- _任務說明_
把這篇回憶大學同班同學的文章裏，從“我們班出了一個教育部部長”到“19班送給母校的最好禮物呢?”這一段，一字不改地抄寫下來。

- _節選段落_

我們班出了一個教育部部長
趙樹忠
真是沒有想到,我們班裏竟然出了一個教育部部長。當看到天津日報上任命懷進鵬為中華人民共和國教育部部長的主席令時,我的心裏就像下了一場五彩繽紛的杏花雨,美好得已經無法形容。當晚,我給懷進鵬寫了一封賀信。信中寫道:“老懷,8月21日在新聞聯播上看見您接任教育部長的消息和您領誓的畫面,非常激動!非常高興!非常興奮!您為我們8019班爭了光,為我們電腦系添了彩,為我們的母校吉林工業大學爭得了榮耀!向您表示最熱烈的祝賀!”我還找到了畢業紀念冊上懷進鵬給我的留言。他是這樣寫的:“樹忠,大學四年就要結束了,在離別之際,難捨難分。願您在今後的工作崗位上充分發揮自己的專長,實現自己美好的宿願。朋友在遙遠的北方敬候佳音。”
如今,我們已經畢業41年了,母校也迎來了70周年華誕。這幾天,我經常想,懷進鵬當上教育部部長,算不算是我們電腦系8019班送給母校的最好禮物呢?
時針撥回到45年前的1980年9月1日,剛滿16歲的我從河北農村來到了長春報到。宿舍樓是一個老舊的房子。我們班的20個男生都住在二樓的一個房間裏,洗漱要到地下室裏。很快,我就認識了其他19個人。他們分別是,來自吉林九臺縣的呂瑛華,來自瀋陽的王宏、白宇,來自長春的王兵、關鍵、候春明,來自上海的吳興、陳瑞明,來自四川樂山的耿風,來自西安的張潤良,來自撫順的劉元寧,來自哈爾濱的懷進鵬,來自江西的熊國勝,來自天津的張浩,來自福建的陳瑞龍和朱奕鵬,來自黑龍江的張立群、趙玉生,來自石家莊的曹志河。

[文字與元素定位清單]
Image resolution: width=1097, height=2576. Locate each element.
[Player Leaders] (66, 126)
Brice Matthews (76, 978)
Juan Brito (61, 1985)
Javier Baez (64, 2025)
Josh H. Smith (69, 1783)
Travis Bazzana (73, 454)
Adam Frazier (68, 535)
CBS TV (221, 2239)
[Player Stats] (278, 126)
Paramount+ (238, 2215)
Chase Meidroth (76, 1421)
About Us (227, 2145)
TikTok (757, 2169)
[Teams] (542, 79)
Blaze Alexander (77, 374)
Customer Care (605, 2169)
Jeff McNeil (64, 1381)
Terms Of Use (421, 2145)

- _參考答案_
我們班出了一個教育部部長
趙樹忠
真是沒有想到,我們班裏竟然出了一個教育部部長。當看到天津日報上任命懷進鵬為中華人民共和國教育部部長的主席令時,我的心裏就像下了一場五彩繽紛的杏花雨,美好得已經無法形容。當晚,我給懷進鵬寫了一封賀信。信中寫道:“老懷,8月21日在新聞聯播上看見您接任教育部長的消息和您領誓的畫面,非常激動!非常高興!非常興奮!您為我們8019班爭了光,為我們電腦系添了彩,為我們的母校吉林工業大學爭得了榮耀!向您表示最熱烈的祝賀!”我還找到了畢業紀念冊上懷進鵬給我的留言。他是這樣寫的:“樹忠,大學四年就要結束了,在離別之際,難捨難分。願您在今後的工作崗位上充分發揮自己的專長,實現自己美好的宿願。朋友在遙遠的北方敬候佳音。”
如今,我們已經畢業41年了,母校也迎來了70周年華誕。這幾天,我經常想,懷進鵬當上教育部部長,算不算是我們電腦系8019班送給母校的最好禮物呢?